8  Variables and data types

One of the important factors in helping us to choose a statistical test, is the type of data that you are analysing. This section of the course materials gives a brief overview of the sampling and variable types that you might find in your dataset, and how to recognise the difference between them. The rest of the course will help you decide what to do with that knowledge.

8.1 Categorical vs continuous variables

So far in the materials you’ve worked through, you’ve actually encountered both categorical and continuous variables.

Take the fish length length ~ river from the section on two-sample data. The river variable is an example of a categorical variable. There are two discrete options, Guanapo or Aripo, with nothing in between, and a fish can only come from one of the two rivers. A categorical variable, then, is one that only has a discrete set of outcomes. There can be as many categories as we like (within reason) so long as it is some finite number, and each observation must belong to just one of those categories.

Meanwhile, fishlength variable is a continuous variable - the exact length of each fish can take any value along a range (with some sensible/realistic maximum and minimum, in this case). In theory, there an infinite number of exact lengths that a fish can be, although of course a human observer won’t have a tool that can measure beyond a certain length of precision.

This coarse distinction between categorical and continuous variables is pretty important for the course. But for those who want a bit of extra information about variable types, we can actually be a little more detailed.

Nominal, ordinal, interval and ratio data

Another set of descriptors you’ll sometimes see applied to variables is nominal, ordinal, interval and ratio. Helpfully, these actually map onto the categorical and continuous types, as shown below.

Different types of data

You can think about each of these data types as “adding a feature” to the previous one.

Nominal data are categorical in the simplest way: there are a bunch of groups. Examples include colour, flavour, degree subject, which river you found the fish in, and so on.

Ordinal data still have groups, making them still categorical, but have the added feature of a meaningful order to those categories. Examples include spice level or where you placed in a running race. In a research context, a common souce of ordinal data is survey questions, where participants rate things on a scale of “agree to disagree” or “between 1 and 10”. We have a specific way of dealing with this sort of variable in R - they are treated as factors, which are categorical variables where a specific order is preserved. We refer to the groups/categories as “levels” of the factor, and specify the order they should go in.

Now, we cross over into continuous data. A variable is an example of interval data if there are equal spaces between the values, or a consistent scale. Examples include temperature, time, or credit score. Importantly, a rating of 1 to 10 wouldn’t qualify as interval data, because although the values appear to be numerical, they actually represent categories, and there is no way of being sure that the difference between a rating of 4 and 5 is equivalent to the difference between 8 and 9.

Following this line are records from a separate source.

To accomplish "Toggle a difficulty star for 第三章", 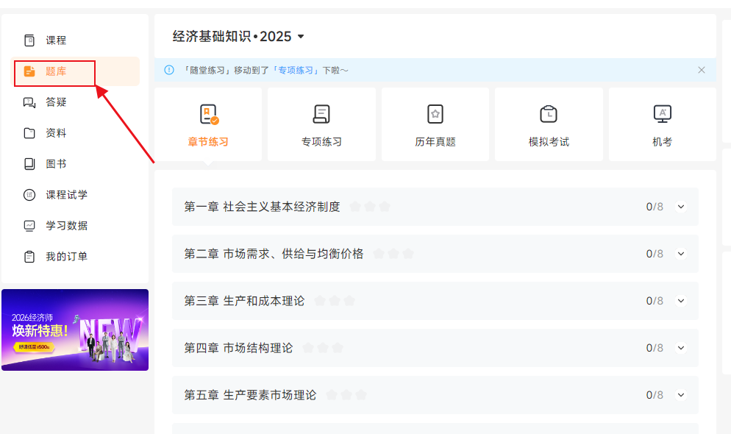I will click(320, 300).
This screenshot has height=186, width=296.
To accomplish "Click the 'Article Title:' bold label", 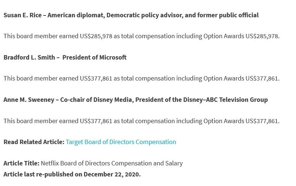I will tap(21, 164).
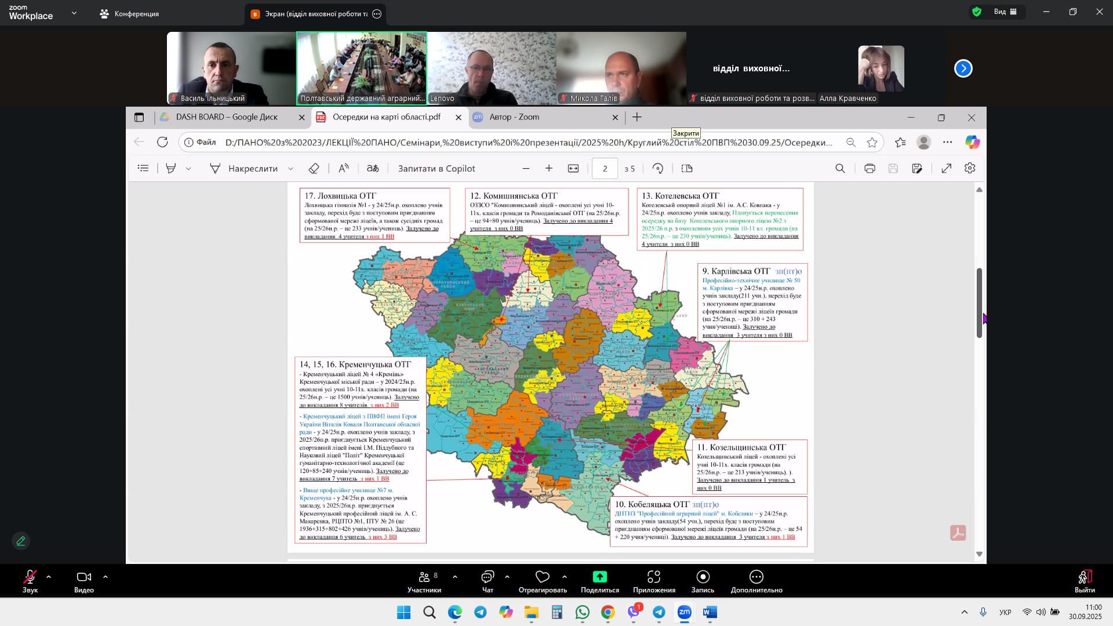Switch to DASH BOARD Google Диск tab
The width and height of the screenshot is (1113, 626).
click(x=227, y=117)
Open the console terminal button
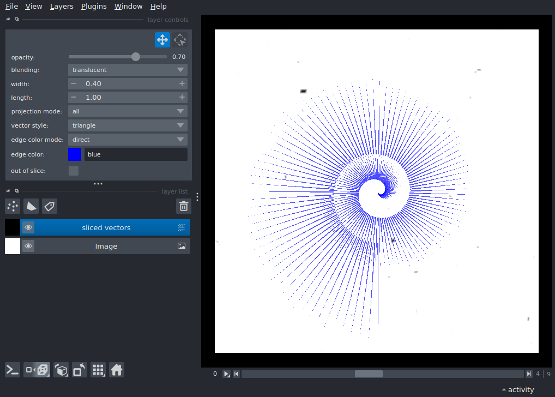Viewport: 555px width, 397px height. click(13, 370)
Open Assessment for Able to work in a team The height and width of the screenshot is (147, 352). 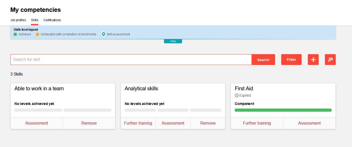(37, 123)
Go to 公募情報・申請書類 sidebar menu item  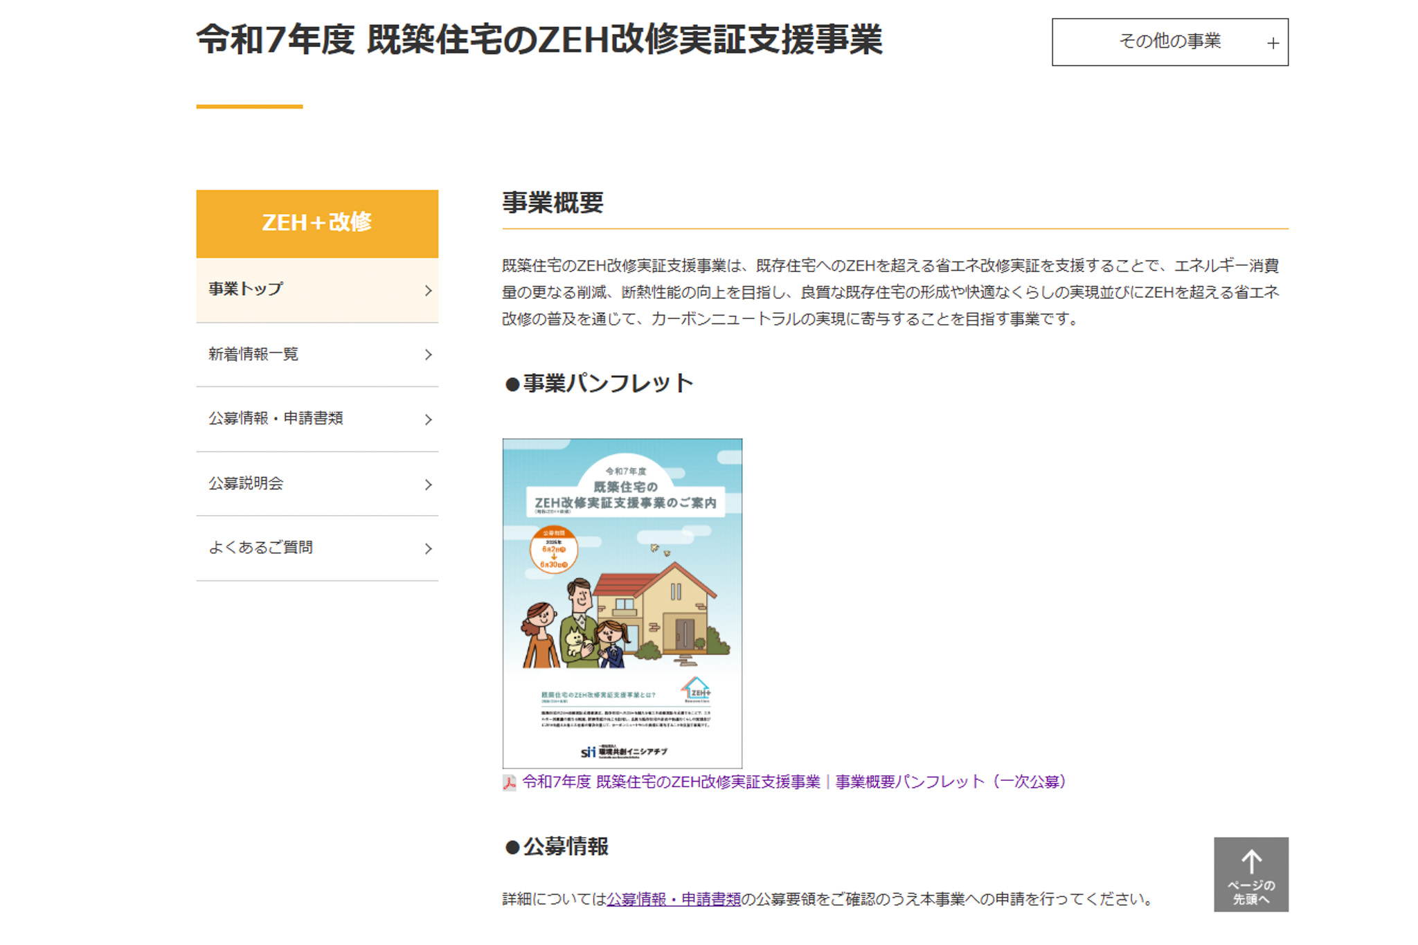coord(276,419)
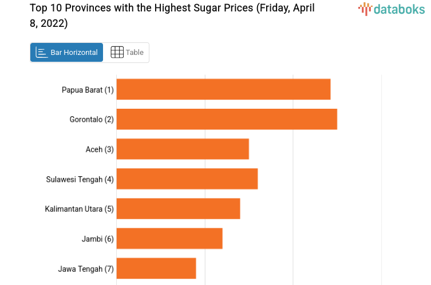The image size is (431, 285).
Task: Click the Aceh (3) label
Action: click(x=100, y=149)
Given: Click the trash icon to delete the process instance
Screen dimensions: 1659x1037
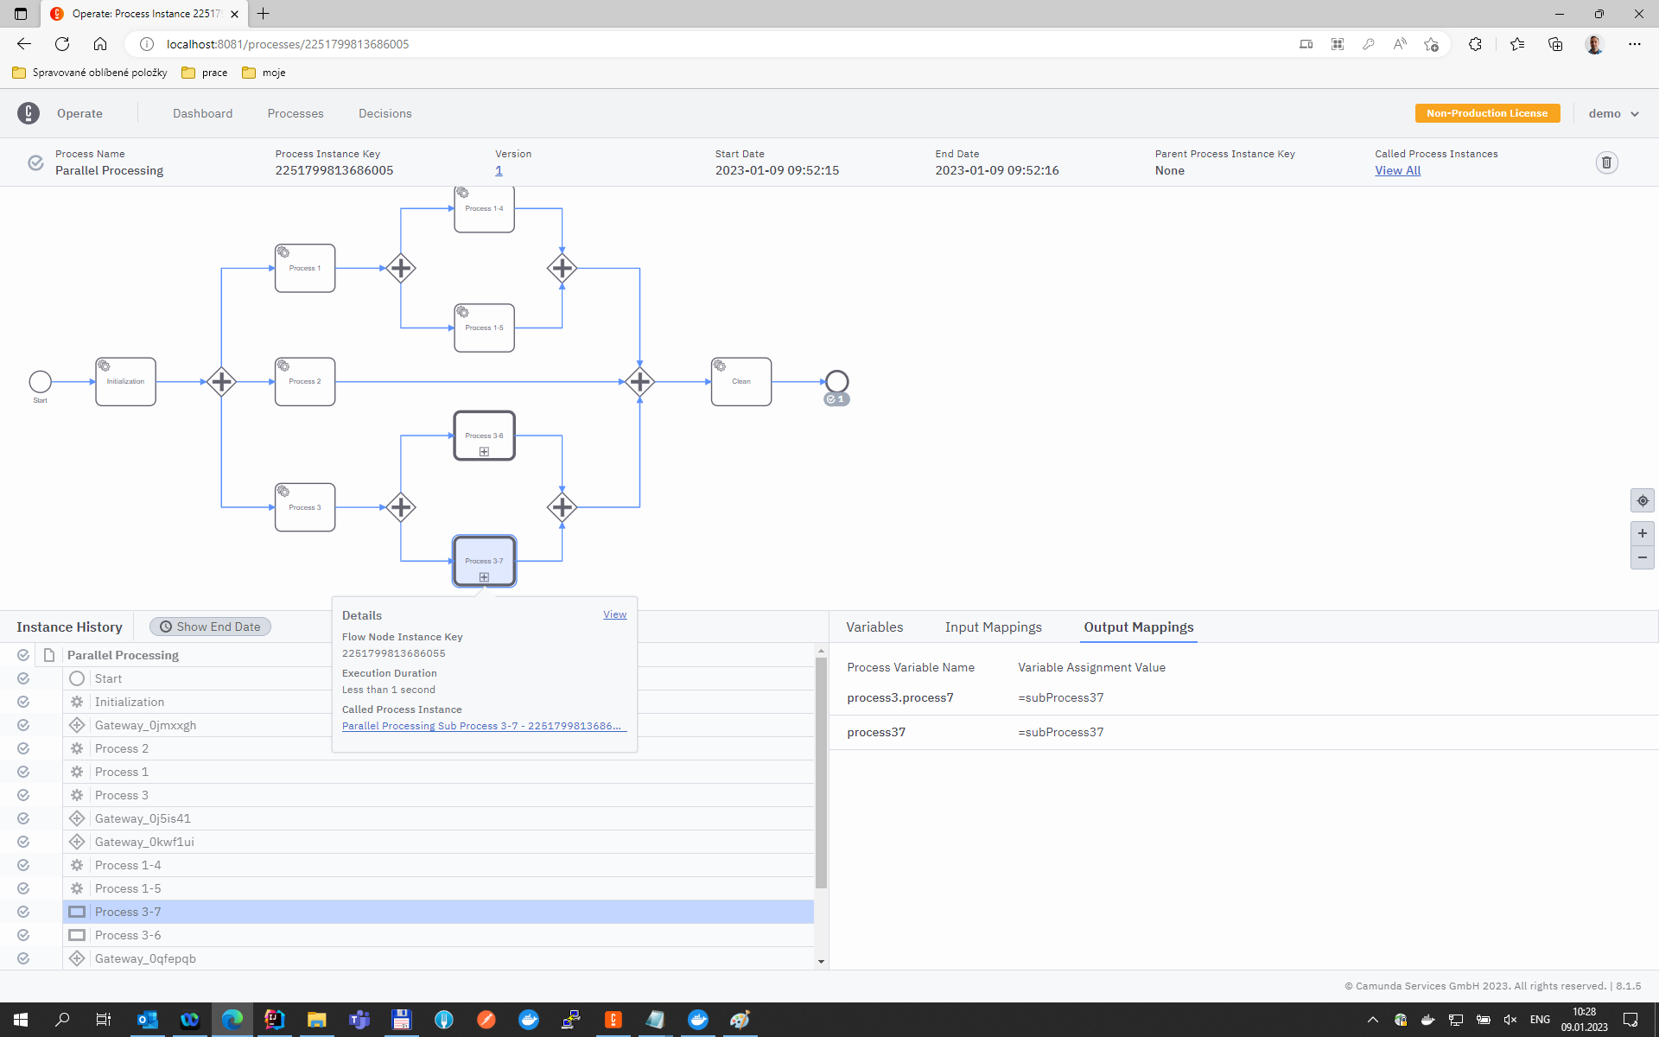Looking at the screenshot, I should pos(1606,162).
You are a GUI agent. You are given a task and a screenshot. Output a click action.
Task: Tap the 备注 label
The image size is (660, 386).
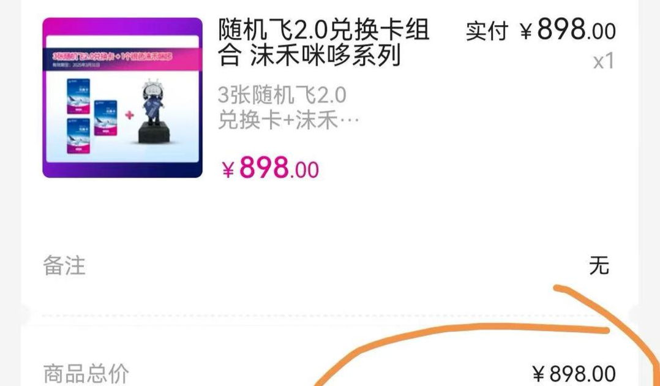[64, 266]
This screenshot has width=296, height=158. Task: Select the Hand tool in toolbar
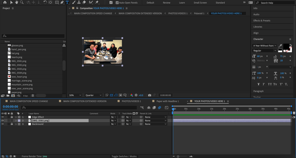coord(17,2)
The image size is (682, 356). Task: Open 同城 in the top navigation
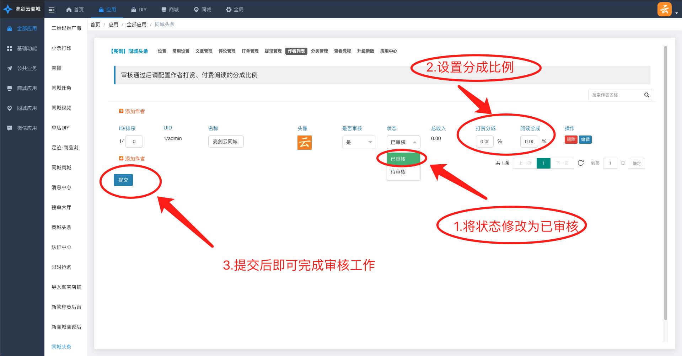(202, 10)
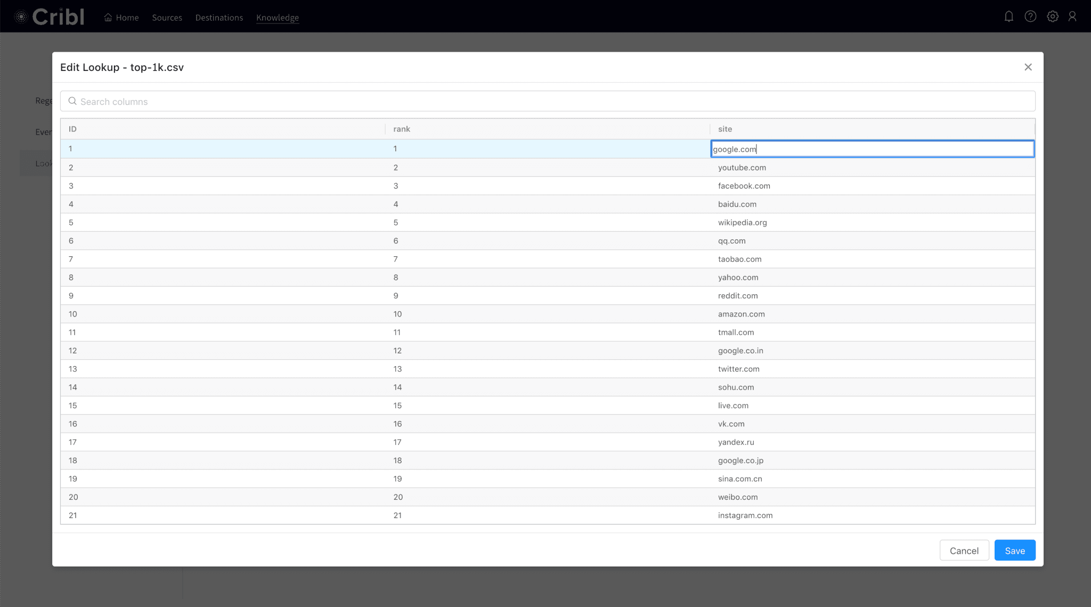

Finally, we have ratio data. Now, the distinction between interval and ratio data is very subtle. The only difference between them is that a ratio variable has a true zero, which makes it meaningful for us to talk about something being “twice as heavy” or “half the speed”. Compare this to telling the time on a 12-hr clock. Although there are consistent intervals of seconds, minutes and hours, 6 o’clock is not “twice as time” as 3 o’clock - time is an interval variable. (Now, of course, if you were measuring time taken for something to happen, that would start at zero, and would qualify as ratio data!)

Don’t worry if that last bit feels a bit too nuanced or specific - interval/ratio data are treated exactly the same in statistical contexts, and it’s really not essential to wrap your head around it. Suffice it to say, continuous data requires us to have equal spacing, and often there will also be some true zero in there as well.

8.2 Independent vs paired samples

You’ve already encountered the distinction between independent and paired samples in this course, when looking at different types of t-tests. Here, we’ll review that distinction more explicitly, and think about the reasons why we might choose these different approaches from an experimental design perspective.

Independent samples

This means that a separate group undergoes each of the experimental conditions. In other words, the datapoints in each of your categories represent a completely different set of biological units or samples.

In lots of cases, you won’t have a choice to collect anything other than independent samples, because you don’t always get to assign the biological units/samples to the conditions as an experimenter. If you’re comparing patients to controls in a clinical study, for instance, or plants from two different species, they will be “pre-assigned” by nature, and cannot belong to both categories.

Sometimes you do get to decide, though, and will still choose to collect independent samples. The primary reason for doing so is that having separate groups undertake the different conditions guarantees that those conditions can’t affect one another. For instance, if you’re testing the outcomes of different drugs, you may want a completely different set of people for each new drug, since giving multiple drugs to the same people could make it difficult to detect their individual efficacy if they have interacting effects.

Paired samples

This means that the same group undergoes each condition, and the group is therefore compared to itself.

Paired sampling usually occurs when you want to compare the same individuals or samples across multiple time points, e.g., if measuring improvement after a treatment.

One of the major advantages of paired sampling is that matching of samples between conditions is perfect, because individuals are matched directly to themselves. This is useful in situations where you have unusual or extreme individuals; if you have a quirky person in your psychology study, they will bring their quirkiness to all of the conditions, and so you can factor out that quirkiness when comparing the conditions. This innate matching is a strength of paired sampling that you don’t get with independent samples (but see below for some discussion of matched pairs designs).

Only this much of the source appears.